(INFORMATION SUPPLIED)
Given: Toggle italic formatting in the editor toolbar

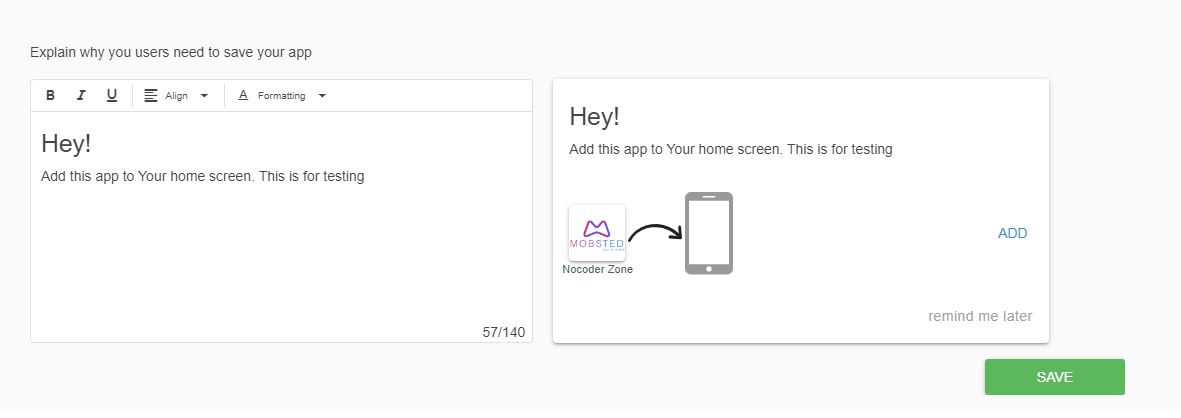Looking at the screenshot, I should point(81,96).
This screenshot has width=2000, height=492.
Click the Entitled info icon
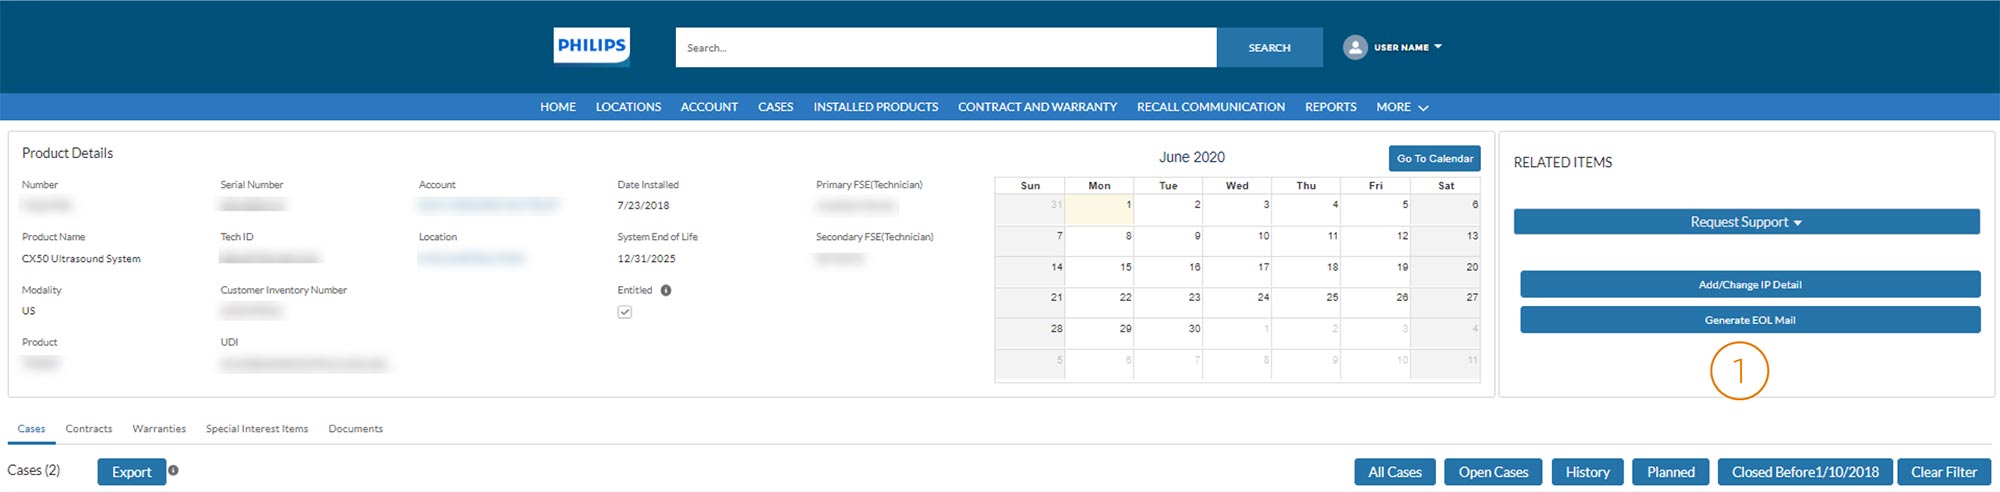[666, 291]
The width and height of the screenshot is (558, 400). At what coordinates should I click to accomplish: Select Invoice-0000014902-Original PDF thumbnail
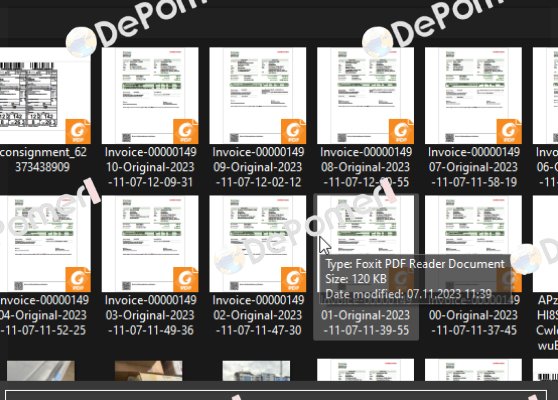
(End INFORMATION SUPPLIED)
### AIM OF THE TASK
Keep the pictures out of the copy and write out the data exactly as it stands.

### YOUR SOLUTION
Given: Toggle italic formatting in the editor toolbar

Looking at the screenshot, I should point(81,96).
This screenshot has width=2000, height=492.
Click the Entitled info icon
[666, 291]
The width and height of the screenshot is (558, 400). At what coordinates should I click to accomplish: Select Invoice-0000014902-Original PDF thumbnail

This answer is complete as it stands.